- **Your instructions**
Repeat verbatim, and only, the lines of the data below, beginning at the line that contains "Open the Cookie Policy link" and stopping after the line that contains "Toggle File and".

──────── Exercise inputs

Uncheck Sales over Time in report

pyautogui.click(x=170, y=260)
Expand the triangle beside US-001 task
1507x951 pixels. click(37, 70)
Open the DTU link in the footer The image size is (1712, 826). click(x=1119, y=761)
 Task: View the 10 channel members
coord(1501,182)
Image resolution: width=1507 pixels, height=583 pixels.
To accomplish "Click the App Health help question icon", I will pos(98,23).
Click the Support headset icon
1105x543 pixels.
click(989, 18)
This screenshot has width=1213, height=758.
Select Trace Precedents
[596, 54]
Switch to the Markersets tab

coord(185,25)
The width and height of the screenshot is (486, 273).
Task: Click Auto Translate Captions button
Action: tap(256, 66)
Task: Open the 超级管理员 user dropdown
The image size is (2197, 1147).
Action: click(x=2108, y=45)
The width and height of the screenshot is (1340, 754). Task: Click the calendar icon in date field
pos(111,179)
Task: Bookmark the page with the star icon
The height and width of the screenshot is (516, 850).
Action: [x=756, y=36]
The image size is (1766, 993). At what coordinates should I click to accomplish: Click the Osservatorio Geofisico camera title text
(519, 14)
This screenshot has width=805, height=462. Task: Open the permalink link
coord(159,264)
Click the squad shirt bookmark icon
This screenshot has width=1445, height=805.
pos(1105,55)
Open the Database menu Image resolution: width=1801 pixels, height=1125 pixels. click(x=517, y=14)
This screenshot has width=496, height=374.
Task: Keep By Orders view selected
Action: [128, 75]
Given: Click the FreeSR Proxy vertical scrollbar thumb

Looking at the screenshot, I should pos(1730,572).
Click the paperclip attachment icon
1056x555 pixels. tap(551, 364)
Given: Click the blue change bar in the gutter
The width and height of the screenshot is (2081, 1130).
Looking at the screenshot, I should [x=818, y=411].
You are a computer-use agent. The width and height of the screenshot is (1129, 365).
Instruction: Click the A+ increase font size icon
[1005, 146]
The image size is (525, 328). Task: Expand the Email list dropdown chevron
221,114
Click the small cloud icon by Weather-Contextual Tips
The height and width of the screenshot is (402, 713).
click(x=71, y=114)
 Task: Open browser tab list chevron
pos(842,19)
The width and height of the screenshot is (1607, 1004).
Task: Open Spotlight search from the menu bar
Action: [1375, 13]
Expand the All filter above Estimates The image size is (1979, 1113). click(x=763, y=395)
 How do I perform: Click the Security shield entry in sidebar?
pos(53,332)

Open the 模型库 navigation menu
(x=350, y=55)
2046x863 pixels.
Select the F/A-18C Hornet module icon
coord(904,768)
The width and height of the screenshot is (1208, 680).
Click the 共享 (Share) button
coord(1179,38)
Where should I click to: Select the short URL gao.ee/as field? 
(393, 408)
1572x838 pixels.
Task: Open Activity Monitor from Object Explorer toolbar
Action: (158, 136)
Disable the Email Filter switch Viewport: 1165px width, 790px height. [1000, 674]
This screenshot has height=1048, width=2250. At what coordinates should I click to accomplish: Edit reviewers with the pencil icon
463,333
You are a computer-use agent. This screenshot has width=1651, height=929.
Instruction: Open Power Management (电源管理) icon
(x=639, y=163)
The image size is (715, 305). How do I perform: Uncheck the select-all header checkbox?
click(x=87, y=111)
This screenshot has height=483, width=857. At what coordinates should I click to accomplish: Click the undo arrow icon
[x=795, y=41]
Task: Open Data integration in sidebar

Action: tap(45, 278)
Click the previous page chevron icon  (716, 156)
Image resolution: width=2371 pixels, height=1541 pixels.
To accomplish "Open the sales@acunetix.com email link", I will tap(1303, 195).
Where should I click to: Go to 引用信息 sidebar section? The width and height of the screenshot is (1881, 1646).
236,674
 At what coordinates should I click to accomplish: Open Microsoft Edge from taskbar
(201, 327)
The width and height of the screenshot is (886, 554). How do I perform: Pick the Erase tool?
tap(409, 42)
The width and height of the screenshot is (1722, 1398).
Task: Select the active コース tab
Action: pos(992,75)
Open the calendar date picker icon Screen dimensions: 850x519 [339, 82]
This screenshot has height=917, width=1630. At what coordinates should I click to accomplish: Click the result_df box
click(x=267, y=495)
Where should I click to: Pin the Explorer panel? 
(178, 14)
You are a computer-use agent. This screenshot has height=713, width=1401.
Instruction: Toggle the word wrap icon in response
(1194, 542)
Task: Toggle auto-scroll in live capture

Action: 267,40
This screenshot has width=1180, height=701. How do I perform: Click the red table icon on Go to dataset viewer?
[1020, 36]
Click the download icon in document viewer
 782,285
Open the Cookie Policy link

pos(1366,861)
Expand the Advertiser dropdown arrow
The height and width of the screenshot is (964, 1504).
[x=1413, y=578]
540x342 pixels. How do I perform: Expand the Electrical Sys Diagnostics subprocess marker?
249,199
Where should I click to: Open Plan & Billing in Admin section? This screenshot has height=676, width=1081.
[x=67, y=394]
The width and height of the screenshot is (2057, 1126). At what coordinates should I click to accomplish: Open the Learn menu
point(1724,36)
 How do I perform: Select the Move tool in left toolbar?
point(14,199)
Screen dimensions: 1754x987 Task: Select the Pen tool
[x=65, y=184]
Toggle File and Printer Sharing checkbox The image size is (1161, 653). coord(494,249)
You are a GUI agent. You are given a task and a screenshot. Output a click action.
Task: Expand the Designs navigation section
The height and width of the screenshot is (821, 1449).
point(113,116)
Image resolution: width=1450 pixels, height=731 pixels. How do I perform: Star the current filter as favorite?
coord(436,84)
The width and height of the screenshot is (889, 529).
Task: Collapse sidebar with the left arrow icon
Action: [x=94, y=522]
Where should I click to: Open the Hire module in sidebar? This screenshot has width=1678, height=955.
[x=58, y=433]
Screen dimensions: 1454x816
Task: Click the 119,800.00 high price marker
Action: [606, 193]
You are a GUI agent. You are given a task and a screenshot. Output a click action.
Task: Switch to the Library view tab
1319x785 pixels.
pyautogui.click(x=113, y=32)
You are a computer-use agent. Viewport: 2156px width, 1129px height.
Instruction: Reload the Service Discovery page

────────────────

- **Completed exercise**
Open the Cookie Policy link

pos(1366,861)
Expand the Advertiser dropdown arrow
The height and width of the screenshot is (964, 1504).
[x=1413, y=578]
540x342 pixels. How do I perform: Expand the Electrical Sys Diagnostics subprocess marker?
249,199
Where should I click to: Open Plan & Billing in Admin section? This screenshot has height=676, width=1081.
[x=67, y=394]
The width and height of the screenshot is (2057, 1126). At what coordinates should I click to accomplish: Open the Learn menu
point(1724,36)
 How do I perform: Select the Move tool in left toolbar?
point(14,199)
Screen dimensions: 1754x987 Task: Select the Pen tool
[x=65, y=184]
Toggle File and Printer Sharing checkbox The image size is (1161, 653). coord(494,249)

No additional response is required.